» The problem
Each of the following records is to be output exactly.

» Data records
• • • • • • •

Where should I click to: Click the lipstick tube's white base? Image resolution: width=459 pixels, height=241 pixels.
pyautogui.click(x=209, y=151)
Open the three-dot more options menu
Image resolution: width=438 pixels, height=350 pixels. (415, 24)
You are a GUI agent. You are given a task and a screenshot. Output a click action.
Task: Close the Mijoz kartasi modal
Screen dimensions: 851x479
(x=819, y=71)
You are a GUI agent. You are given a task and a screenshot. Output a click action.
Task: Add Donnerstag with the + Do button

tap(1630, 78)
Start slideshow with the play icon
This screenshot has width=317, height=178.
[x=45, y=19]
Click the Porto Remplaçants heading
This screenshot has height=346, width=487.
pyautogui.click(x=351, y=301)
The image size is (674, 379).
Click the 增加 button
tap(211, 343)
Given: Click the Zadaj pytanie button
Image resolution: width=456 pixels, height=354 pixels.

• • • • • • •

» Reply
Where should I click to: Click the lipstick tube's white base? Image resolution: width=459 pixels, height=241 pixels.
pyautogui.click(x=209, y=151)
Open the three-dot more options menu
Image resolution: width=438 pixels, height=350 pixels. (415, 24)
You are a GUI agent. You are given a task and a screenshot. Output a click action.
Task: Close the Mijoz kartasi modal
Screen dimensions: 851x479
(x=819, y=71)
You are a GUI agent. You are given a task and a screenshot. Output a click action.
Task: Add Donnerstag with the + Do button

tap(1630, 78)
Start slideshow with the play icon
This screenshot has width=317, height=178.
[x=45, y=19]
Click the Porto Remplaçants heading
This screenshot has height=346, width=487.
pyautogui.click(x=351, y=301)
The image size is (674, 379).
Click the 增加 button
tap(211, 343)
Given: Click the Zadaj pytanie button
Image resolution: width=456 pixels, height=354 pixels.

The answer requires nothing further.